Fast-moving tornado kills five at high school


A military helicopter evacuates an injured person from Enterprise High School, which was severely damaged by a tornado   Thursday  in Enterprise, Ala. Storms killed at least five people at the school. 
 (Associated Press / The Spokesman-Review)
Bob Johnson Associated Press

ENTERPRISE, Ala. – With no time to send students home as storms raced their way, officials herded Erin Garcia and her high school classmates into the halls.

Outside, the skies grew so dark that lights at the airport came on in the middle of the day.

Then the tornado sirens started up.

And inside Enterprise High School, the lights went out.

“I was just sitting there praying the whole time,” said Garcia, a 17-year-old senior.
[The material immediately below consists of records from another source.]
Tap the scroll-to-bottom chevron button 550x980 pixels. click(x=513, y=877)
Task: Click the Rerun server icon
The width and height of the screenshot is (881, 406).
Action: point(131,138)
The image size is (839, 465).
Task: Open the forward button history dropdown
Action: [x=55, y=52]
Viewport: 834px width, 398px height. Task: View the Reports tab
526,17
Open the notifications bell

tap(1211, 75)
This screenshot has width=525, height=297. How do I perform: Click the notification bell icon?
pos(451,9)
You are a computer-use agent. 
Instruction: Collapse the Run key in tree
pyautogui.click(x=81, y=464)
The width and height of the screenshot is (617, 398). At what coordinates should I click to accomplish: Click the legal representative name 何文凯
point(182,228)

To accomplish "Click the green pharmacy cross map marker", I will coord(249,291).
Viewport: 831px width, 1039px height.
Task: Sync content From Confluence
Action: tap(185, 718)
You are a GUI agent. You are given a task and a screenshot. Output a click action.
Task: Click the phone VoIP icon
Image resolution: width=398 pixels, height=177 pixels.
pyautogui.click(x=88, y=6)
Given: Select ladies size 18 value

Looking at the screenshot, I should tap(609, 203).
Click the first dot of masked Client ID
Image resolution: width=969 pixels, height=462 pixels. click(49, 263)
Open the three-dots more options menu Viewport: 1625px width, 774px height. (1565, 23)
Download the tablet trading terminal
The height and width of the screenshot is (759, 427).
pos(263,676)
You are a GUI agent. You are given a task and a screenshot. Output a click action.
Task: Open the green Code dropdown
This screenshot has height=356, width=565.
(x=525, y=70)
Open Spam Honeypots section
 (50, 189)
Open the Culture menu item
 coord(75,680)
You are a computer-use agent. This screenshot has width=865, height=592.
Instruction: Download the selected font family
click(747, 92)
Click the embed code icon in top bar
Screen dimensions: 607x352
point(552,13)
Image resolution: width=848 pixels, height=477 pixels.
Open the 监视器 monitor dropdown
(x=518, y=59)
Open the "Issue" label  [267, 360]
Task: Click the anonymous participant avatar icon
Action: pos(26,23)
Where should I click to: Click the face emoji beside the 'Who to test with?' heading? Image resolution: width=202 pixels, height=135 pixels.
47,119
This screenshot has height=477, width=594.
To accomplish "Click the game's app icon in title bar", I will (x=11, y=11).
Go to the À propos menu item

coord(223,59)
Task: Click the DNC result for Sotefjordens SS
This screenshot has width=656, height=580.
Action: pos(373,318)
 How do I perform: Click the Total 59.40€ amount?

As students and staff took shelter, a twister blew out the school’s walls and collapsed its roof, killing at least five people Thursday. The storms killed at least seven people in the state, though the death toll varied wildly, with officials reporting 18 dead at one point, then backing off that figure.

With a search of the high school continuing into the night, “the exact number is honestly not known,” said John Pallas, the Coffee County emergency management director in Enterprise.

At least one other person was killed elsewhere in Enterprise, a city of about 23,000. Another died across the state in rural Millers Ferry, where trailer homes were flipped and trees toppled, officials said.

The burst of tornadoes was part of a larger line of thunderstorms and snowstorms that stretched from Minnesota to the Gulf Coast. Authorities blamed a tornado for the death of a 7-year-old girl in Missouri, and twisters also were reported in Kansas.

A tornado damaged the Sumter Regional Hospital in Americus in southwest Georgia, hospital spokesman Ed Farr said late Thursday. The state emergency management agency reported injuries and two deaths there, but Farr said he could not confirm that because the hospital was busy moving patients.

Meanwhile, heavy, wet snow and blizzard conditions hit the Plains and Midwest, shutting down hundreds of miles of interstate highways as snowplows were pulled off roads in white-out conditions.

Schools closed in several states, and hundreds of flights were canceled. Two people were killed when their car overturned in North Dakota, and one person died after shoveling snow in Nebraska.

Garcia said students had gathered in hallways around 11 a.m. as a precaution. Some were allowed to have parents pick them up, and school buses lined up to take the others around 1 p.m., she said, but the warning sirens came on.

As night fell, crews dug through piles of rubble beneath portable lights at the 1,300-student school, looking for other victims.

President Bush, who visited New Orleans on Thursday, was briefed on the tornadoes by senior staff and called Alabama Gov. Bob Riley and Missouri Gov. Matt Blunt, White House spokeswoman Dana Perrino said aboard Air Force One.